Dataset records:
***

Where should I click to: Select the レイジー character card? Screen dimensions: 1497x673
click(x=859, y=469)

***

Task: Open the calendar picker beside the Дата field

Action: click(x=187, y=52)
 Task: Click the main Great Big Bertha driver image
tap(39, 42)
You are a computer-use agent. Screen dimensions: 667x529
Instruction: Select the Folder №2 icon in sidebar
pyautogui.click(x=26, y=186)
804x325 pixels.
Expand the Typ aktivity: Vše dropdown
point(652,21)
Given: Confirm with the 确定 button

***

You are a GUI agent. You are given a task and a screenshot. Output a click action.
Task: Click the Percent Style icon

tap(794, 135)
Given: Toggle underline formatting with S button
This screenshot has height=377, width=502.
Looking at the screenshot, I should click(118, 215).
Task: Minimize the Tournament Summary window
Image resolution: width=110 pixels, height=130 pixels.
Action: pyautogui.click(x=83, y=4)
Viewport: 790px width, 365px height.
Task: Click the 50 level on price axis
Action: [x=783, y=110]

***

Give back, exactly as written, the stretch from the line with "Instruction: Select the" through the line with "Given: Confirm with the 确定 button", and no other lines from the records above.

Answer section:
Instruction: Select the Folder №2 icon in sidebar
pyautogui.click(x=26, y=186)
804x325 pixels.
Expand the Typ aktivity: Vše dropdown
point(652,21)
Given: Confirm with the 确定 button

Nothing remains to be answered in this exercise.